DIRECTIVE:
Revise the passage about cartoon retellings of history, starting with "One wonders what" and going on through "see it now...", so that "cartoon blockbuster" takes the place of "animated hit".

── PASSAGE TO READ ──

Then there's Anastasia, another perversion of historical fact that made it big at the box office. More beautiful, perfectly proportioned cartoon characters frolicking about, blissfully ignorant of the truth behind their story. I wonder if they ever mentioned the fate of Anastasia's family in the cartoon. Probably not. The story of people lined up against the wall and shot by radical revolutionaries is too icky for our children. How unpleasant. It would need to be made more palatable for our youngsters. Hey, I know! The evil Warlock Lenin and his cute gopher sidekick, Trotsky, gave the beautiful and heroic (and six foot two inch) Czar Nicholas and his beautiful family poisoned apples that placed them in a deep sleep, never to awaken. How much more pleasant than guts blown all aver a basement wall.

One wonders what could be next. What episode in mankind's history will be scoured, polished, and rewritten to be made more acceptable as the next big animated hit. I can see it now...

───
── MATERIAL PROVIDED ──

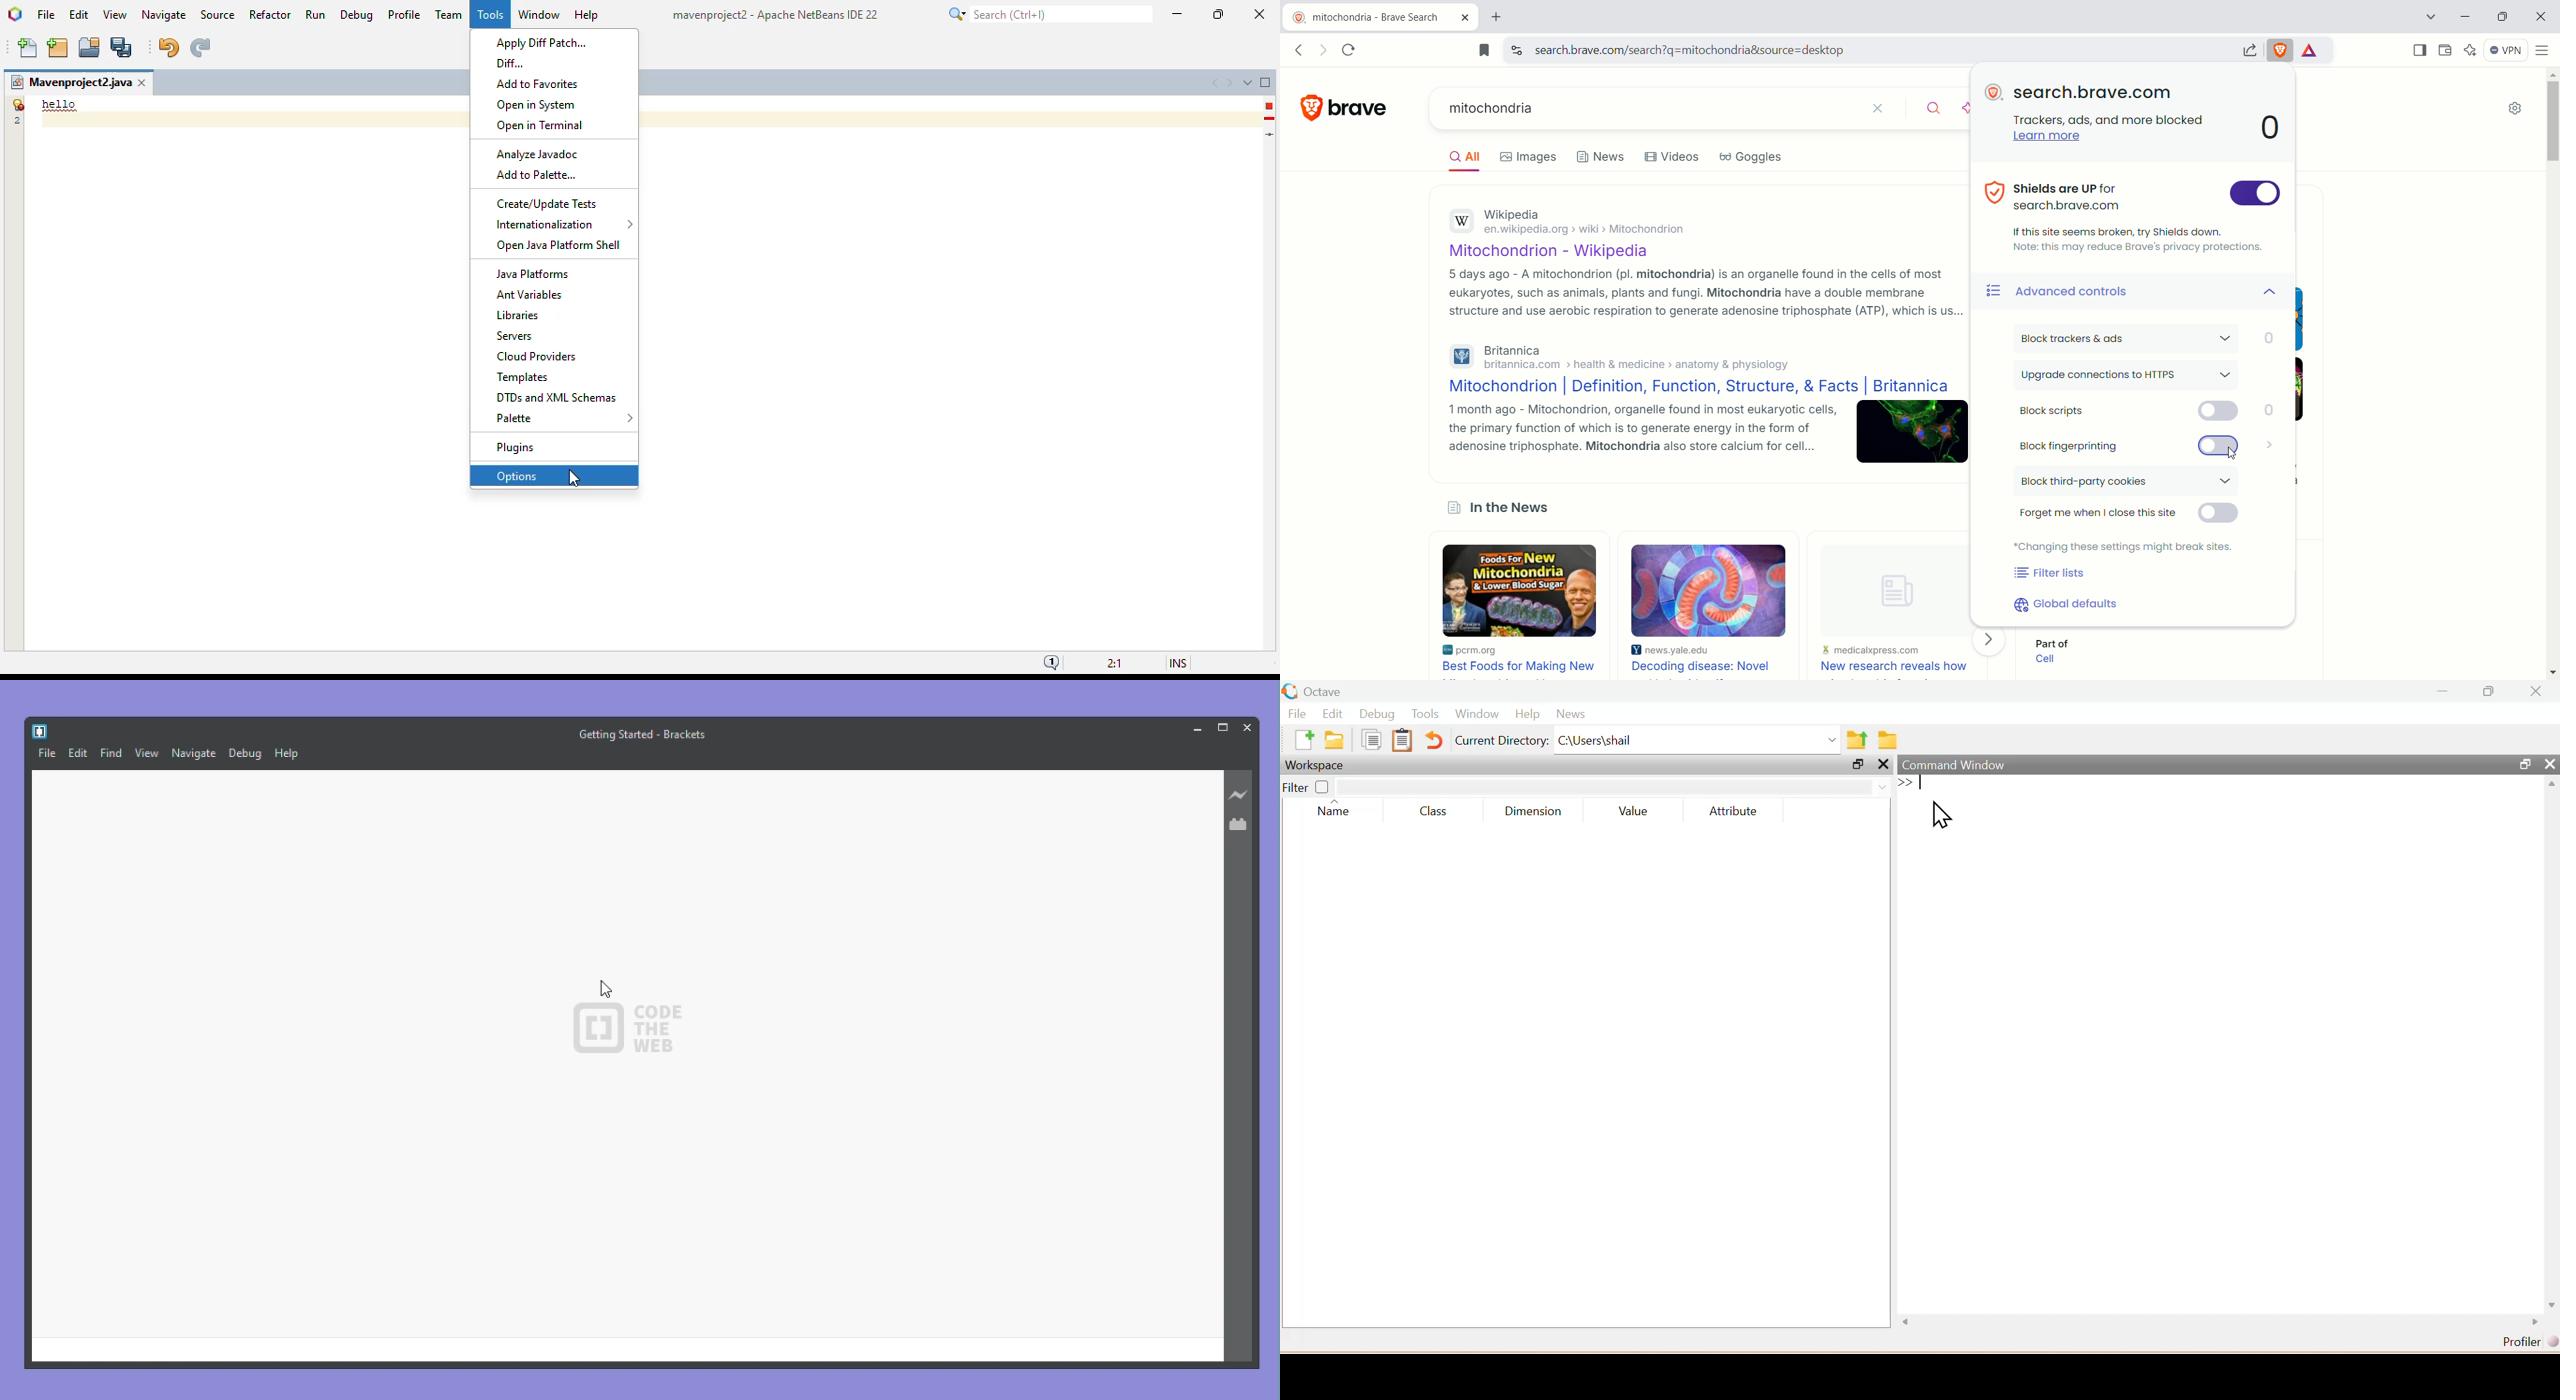  I want to click on drop down, so click(1880, 785).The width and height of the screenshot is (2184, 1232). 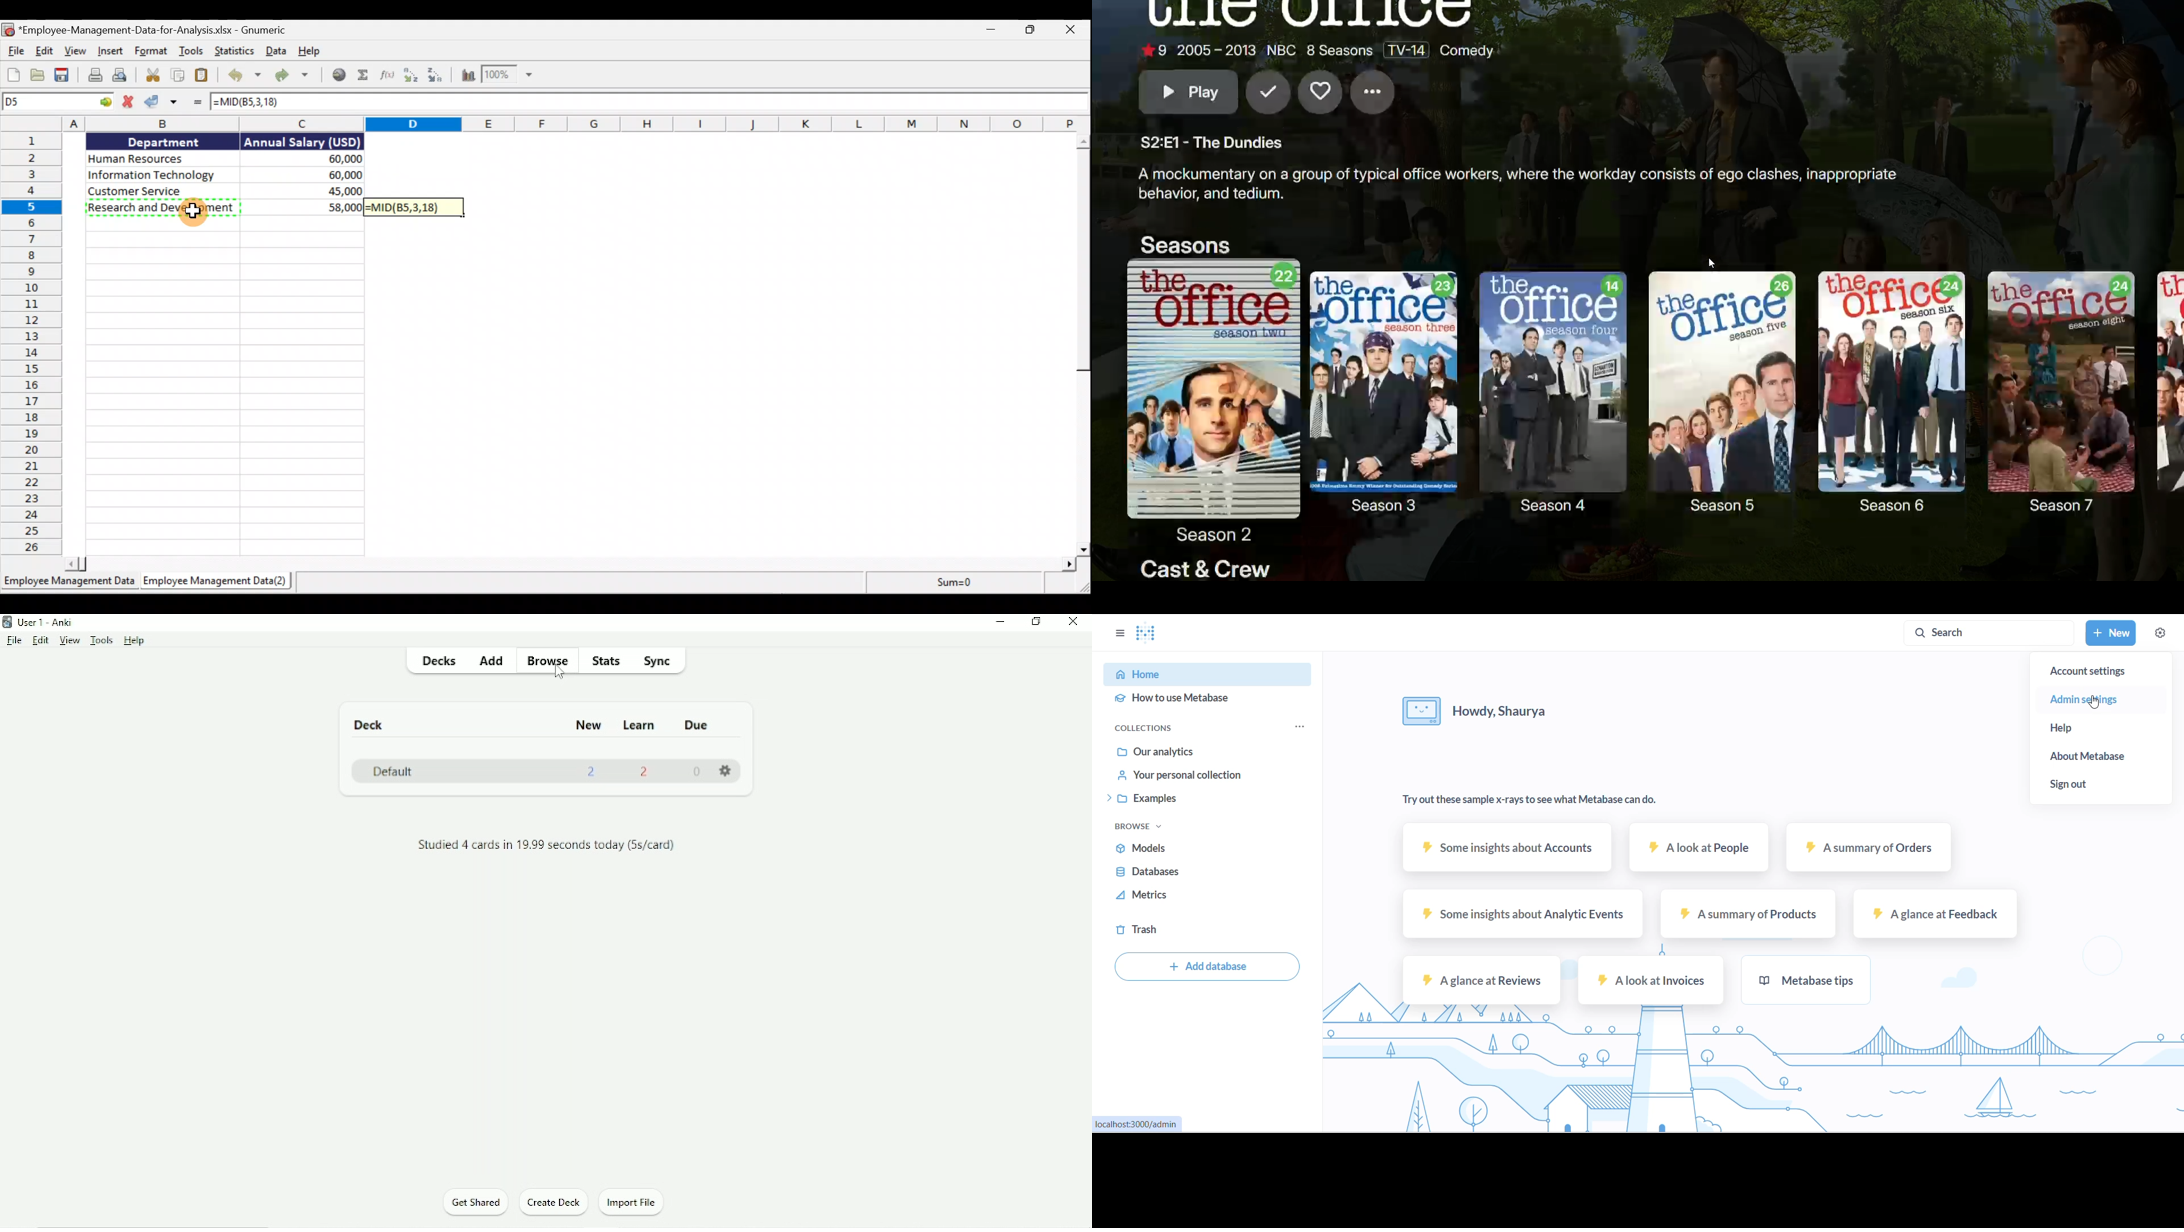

───

PROBLEM SOLUTION:
One wonders what could be next. What episode in mankind's history will be scoured, polished, and rewritten to be made more acceptable as the next big cartoon blockbuster. I can see it now...